Expert's Rating
Pros
- Delivers some of the benefits of an SSD
- Provides 1.1TB of storage
Cons
- Very slow SSD write performance
- Driver required to access hard drive
- 9mm drive height won’t fit in every laptop
Our Verdict
The WD Black2 is faster than a mechanical hard drive, but it’s not nearly as fast as a comparably priced 500- to 512GB SSD. Its SSD write speed is particularly disappointing.
Western Digital’s Black2 combo drive—an SSD paired with an HDD—is a great concept: SSD speed and hard-drive capacity in a single 2.5-inch package. But disappointing SSD write performance, a hefty $300 price tag, and the availability of much faster 512GB SSDs for just a few dollars more make the Black2 a difficult sell for laptop upgraders—unless you absolutely need its 1.1TB capacity.
The Black2 is essentially a 120GB SSD married to a 1TB, 5400 rpm hard drive. The package 9mm high, so it will fit in many, but not all laptops (most newer thin-and-lights can accommodate only drives that are 7mm high). The SSD and HDD share the same drive interface, but they’re treated as separate entities, and Windows will assign different drive letters to each of them.
The SSD appears automatically when you attach the drive and boot up, but you must install a software driver to access the hard drive. This makes the Black2 unsuitable for NAS boxes and RAID. It is also not supported on the Mac OS.

The hard-drive half of WD’s Black2 provides respectable performance–for a 5400 rpm drive, that is.
The drive delivers decent performance in every aspect aside from its SSD write performance, which is disappointingly slow. It wrote our 10GB collection of small files at just 150MBps, and it wrote our single 10GB file at only 151.1MBps. That’s faster than most mechanical hard drives, to be sure, but we had to dig all the way back to an obsolete Corsair Force drive with asynchronous NAND to fine a slower-writing SSD.

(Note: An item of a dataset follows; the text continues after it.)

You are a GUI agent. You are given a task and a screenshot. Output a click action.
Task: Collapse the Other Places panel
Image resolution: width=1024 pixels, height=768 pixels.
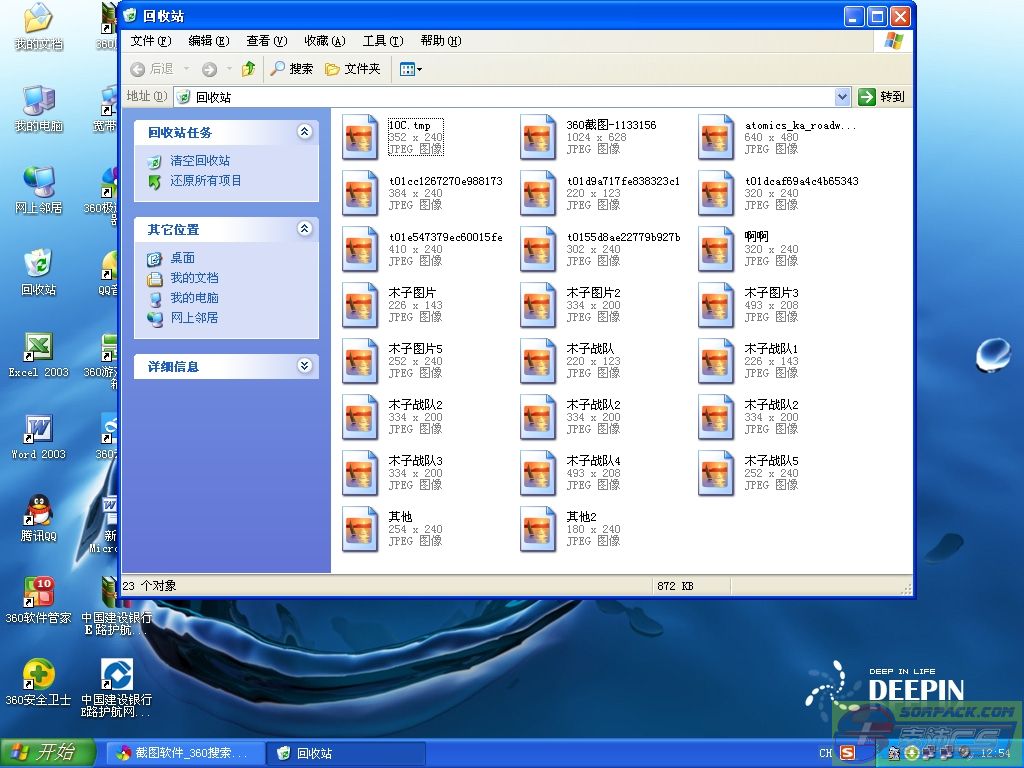point(305,229)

The Black2’s SSD read performance was a little closer to what we expected: 362.5MBps for our 10GB collection of small files, and 362.1MBps for our single 10GB file.

The write performance of the WDBlack2’s SSD drive, on the other hand, is among the slowest we’ve encountered.
Turning to the drive’s mechanical side, the Black2 wrote our 10GB collection of small files to its hard drive at 59.5MBps, and it read those same files at 81.2MBps. The dual drive wrote our single 10GB file to its hard drive at 112.2MBps, and it read it back at 85.5MBps. Those are good numbers for a 5400 rpm drive.
The WD Black2 is faster than a plain hard drive, but it lags far behind a state-of-the-art SSDs. Price per gigabyte–27 cents for the Black2, versus 60 to 80 cents for a good SSD–sounds like a good deal. But if you want the genuine wow upgrade experience that a real SSD can deliver, you’ll be happier with a similarly-priced 512GB SSD, such as the Samsung 840 EVO or the Toshiba Q Pro.